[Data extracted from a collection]
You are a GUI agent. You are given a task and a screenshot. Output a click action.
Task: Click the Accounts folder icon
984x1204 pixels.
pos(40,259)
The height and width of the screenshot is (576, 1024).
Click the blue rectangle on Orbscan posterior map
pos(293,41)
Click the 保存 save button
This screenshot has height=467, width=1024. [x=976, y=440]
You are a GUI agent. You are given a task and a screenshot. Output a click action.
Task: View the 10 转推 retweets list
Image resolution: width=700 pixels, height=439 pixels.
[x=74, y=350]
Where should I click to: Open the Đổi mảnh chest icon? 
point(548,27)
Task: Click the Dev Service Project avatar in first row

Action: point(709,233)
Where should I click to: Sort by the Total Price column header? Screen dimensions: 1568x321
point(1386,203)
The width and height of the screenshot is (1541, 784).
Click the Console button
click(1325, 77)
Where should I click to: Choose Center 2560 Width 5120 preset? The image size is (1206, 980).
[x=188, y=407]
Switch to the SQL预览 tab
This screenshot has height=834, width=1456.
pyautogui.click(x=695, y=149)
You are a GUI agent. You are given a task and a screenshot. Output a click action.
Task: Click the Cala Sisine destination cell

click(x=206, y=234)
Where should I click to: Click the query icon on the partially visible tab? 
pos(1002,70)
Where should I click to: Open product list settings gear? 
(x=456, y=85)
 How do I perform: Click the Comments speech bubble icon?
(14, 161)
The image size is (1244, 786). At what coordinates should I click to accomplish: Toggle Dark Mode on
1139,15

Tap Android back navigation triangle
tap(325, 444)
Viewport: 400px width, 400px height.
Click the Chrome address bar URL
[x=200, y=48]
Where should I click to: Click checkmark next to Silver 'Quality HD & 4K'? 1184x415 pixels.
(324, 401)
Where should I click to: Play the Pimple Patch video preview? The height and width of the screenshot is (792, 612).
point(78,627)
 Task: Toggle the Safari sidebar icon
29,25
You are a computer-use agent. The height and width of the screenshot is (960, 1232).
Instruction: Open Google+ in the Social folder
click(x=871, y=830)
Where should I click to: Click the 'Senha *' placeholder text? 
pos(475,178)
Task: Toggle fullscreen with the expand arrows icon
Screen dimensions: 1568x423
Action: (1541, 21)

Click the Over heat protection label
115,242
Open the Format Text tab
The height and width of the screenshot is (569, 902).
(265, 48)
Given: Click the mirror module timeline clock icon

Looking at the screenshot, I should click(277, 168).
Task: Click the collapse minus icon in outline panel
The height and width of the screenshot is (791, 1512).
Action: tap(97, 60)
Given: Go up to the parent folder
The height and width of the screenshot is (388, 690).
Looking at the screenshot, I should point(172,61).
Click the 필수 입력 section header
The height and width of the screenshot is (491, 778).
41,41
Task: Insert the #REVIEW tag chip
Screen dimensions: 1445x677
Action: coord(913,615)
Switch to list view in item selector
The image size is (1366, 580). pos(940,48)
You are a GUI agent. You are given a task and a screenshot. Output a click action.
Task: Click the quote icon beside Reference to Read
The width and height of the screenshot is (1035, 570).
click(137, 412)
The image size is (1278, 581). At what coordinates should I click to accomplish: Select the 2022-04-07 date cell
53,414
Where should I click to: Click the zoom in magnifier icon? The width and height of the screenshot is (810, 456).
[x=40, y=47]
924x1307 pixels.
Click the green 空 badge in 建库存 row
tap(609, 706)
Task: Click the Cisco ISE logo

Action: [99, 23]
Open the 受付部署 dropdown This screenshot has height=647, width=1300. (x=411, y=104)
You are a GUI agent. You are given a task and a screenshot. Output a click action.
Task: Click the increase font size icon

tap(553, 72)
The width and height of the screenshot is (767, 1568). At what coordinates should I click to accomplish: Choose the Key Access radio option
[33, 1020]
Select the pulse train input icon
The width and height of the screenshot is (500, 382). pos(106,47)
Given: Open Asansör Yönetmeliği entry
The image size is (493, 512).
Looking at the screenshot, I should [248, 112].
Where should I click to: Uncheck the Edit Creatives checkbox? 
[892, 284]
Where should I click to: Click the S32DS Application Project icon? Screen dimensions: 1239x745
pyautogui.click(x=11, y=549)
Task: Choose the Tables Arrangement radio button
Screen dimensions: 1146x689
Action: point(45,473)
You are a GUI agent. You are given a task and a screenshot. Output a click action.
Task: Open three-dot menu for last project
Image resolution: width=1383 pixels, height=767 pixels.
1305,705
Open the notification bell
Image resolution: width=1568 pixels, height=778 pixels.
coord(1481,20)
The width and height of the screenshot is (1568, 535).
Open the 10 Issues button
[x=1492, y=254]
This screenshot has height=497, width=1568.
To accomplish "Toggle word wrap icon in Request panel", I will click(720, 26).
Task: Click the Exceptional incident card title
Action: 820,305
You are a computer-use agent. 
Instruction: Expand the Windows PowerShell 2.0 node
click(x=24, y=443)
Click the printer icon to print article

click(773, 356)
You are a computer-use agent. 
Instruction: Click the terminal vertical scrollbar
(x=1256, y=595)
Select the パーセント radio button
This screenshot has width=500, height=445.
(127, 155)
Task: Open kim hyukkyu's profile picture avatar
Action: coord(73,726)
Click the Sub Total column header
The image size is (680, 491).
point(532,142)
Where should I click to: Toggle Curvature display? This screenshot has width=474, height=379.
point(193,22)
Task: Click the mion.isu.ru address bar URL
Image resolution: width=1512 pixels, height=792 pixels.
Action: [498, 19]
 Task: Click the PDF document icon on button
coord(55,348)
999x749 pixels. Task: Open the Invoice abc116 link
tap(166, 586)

Directions for this task:
Send back, unchanged, every line of the records from the one with "Instruction: Expand the" through the last.

Solution to the exercise:
Instruction: Expand the Windows PowerShell 2.0 node
click(x=24, y=443)
Click the printer icon to print article

click(773, 356)
You are a computer-use agent. 
Instruction: Click the terminal vertical scrollbar
(x=1256, y=595)
Select the パーセント radio button
This screenshot has width=500, height=445.
(127, 155)
Task: Open kim hyukkyu's profile picture avatar
Action: coord(73,726)
Click the Sub Total column header
The image size is (680, 491).
point(532,142)
Where should I click to: Toggle Curvature display? This screenshot has width=474, height=379.
point(193,22)
Task: Click the mion.isu.ru address bar URL
Image resolution: width=1512 pixels, height=792 pixels.
Action: [498, 19]
 Task: Click the PDF document icon on button
coord(55,348)
999x749 pixels. Task: Open the Invoice abc116 link
tap(166, 586)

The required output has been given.